The other major downfall of most resolution-keeping is the inability to properly verbalize our goals. Experts suggest getting specific to help you commit to your precise goal, rather than the idea of your goal. For example, saying that you want to “stop smoking” isn’t as effective as declaring you will reduce your daily cigarette intake by one each week until you’ve stopped smoking.

This year, your first resolution should be about setting reasonable goals for yourself to complete over the next 365 days. Second, come up with your small, specific goals to improve your life. Need some help? Choose some achievable resolutions from our list below.


  • Learn a new skill: Go to the library and find a book on a skill you’ve always been curious about. Plan a project a month or so out to demonstrate that skill. If you have a budget, check sites like Groupon for discounts on classes.
  • Read more: Give yourself a reading goal like a book or two per month and record your progress on sites like Goodreads for accountability.

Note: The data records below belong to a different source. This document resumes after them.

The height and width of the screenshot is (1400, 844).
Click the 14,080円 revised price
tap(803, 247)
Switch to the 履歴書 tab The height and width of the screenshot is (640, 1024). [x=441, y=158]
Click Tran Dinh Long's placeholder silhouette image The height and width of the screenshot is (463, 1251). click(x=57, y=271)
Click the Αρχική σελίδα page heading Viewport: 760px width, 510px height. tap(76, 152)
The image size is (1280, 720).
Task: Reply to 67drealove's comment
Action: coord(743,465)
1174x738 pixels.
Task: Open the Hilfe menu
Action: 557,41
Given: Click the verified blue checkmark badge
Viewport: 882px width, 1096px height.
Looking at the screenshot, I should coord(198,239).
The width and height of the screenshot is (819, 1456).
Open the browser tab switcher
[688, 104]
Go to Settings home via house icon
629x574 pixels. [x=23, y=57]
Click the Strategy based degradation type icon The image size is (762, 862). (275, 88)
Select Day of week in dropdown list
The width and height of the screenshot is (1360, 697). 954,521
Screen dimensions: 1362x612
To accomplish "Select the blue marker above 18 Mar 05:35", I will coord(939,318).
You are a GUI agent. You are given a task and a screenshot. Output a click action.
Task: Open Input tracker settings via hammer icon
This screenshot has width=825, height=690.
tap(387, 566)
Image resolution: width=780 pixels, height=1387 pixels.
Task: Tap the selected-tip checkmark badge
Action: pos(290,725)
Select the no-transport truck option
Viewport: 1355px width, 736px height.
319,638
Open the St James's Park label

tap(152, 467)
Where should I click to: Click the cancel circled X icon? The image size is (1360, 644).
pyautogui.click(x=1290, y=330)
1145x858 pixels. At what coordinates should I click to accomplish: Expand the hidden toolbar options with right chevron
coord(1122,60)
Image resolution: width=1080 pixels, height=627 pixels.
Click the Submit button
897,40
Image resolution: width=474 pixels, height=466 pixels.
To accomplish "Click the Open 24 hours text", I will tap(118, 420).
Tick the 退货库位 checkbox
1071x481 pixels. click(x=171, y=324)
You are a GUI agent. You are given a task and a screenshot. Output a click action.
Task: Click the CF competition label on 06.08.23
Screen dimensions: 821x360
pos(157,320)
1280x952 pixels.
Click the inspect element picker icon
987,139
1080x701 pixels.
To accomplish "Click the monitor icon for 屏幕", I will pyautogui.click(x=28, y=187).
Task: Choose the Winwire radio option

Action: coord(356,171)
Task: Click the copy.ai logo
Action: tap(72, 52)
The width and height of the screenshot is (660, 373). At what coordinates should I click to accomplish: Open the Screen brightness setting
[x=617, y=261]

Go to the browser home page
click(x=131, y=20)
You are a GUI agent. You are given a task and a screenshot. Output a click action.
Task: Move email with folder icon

  • Procrastinate less: Use lists to keep track of tasks you need to accomplish and set due dates like you would with a project at work. If the task is large, break it down into smaller tasks to chip away at it.
  • Travel more: Make a list of destinations you dream of going to and do a surface-level dive into how much each would cost. Take a look at your budget and see how much you have to save to make it happen. The first step will be saving up the funds; the second part will be booking the trip.
  • Grow your savings: Have a goal in mind for your savings and come up with methods to achieve it. Experts suggest saving the equivalent to three month’s salary as your first savings goal. Try using apps like Qapital to help get you there.
  • Volunteer more: First, take a look at your calendar and see how much of your free time you’d be able to commit to a non-profit on a consistent basis. That time window is now your goal! Search for causes close to you or find specific needs in your area on VolunteerMatch.
  • Eat healthier: The way we eat is a habitual process, so changing these habits takes time. Choose progressive goals like reducing the amount you dine out to once per week or once per month. Going forward, don’t buy anything at the grocery store with ingredients you can’t pronounce to help you eat cleaner.
  • Step up your exercise routine: This one is pretty common for most people, but try not to assign a weight goal to your fitness. Instead, commit to adding on extra time at the gym (e.g. work out for 30 minutes four times a week, not three times per week) or enroll in a new fitness program that really motivates you like a Zumba or HIIT. This way your commitments are tailored to how you prefer to work out and the weight loss is a side benefit.
  • Improve your sleep patterns: Try to go to bed 5 minutes earlier each week until you go to bed 30 minutes before your normal time. You don’t have to go to sleep right away — choose a sleep-friendly activity instead. Go through a guided meditation on the Calm app or read a book. Your body will start to fall into its sleep cycle more smoothly and you’ll rest easier.
  • Start journaling: Most people give up on writing down their thoughts because they find them to be trivial or think it’s too hard to explain. Journaling doesn’t have to be aimed at an audience — it’s for you! The important part here is just to start writing every single day. It doesn’t have to even have a minimum — one paragraph is plenty — just as long as you turn the habit into a quick daily reflection. The momentum will build over time.
  • Excel in your career: This goal can look widely different to every person because of the span of occupations. Is it a promotion? Is it taking on more responsibility? Is it a raise? Define what the next level in your career looks like to you and plan what will get you there. If you’re unsure, take the time to sit down with your boss and find out.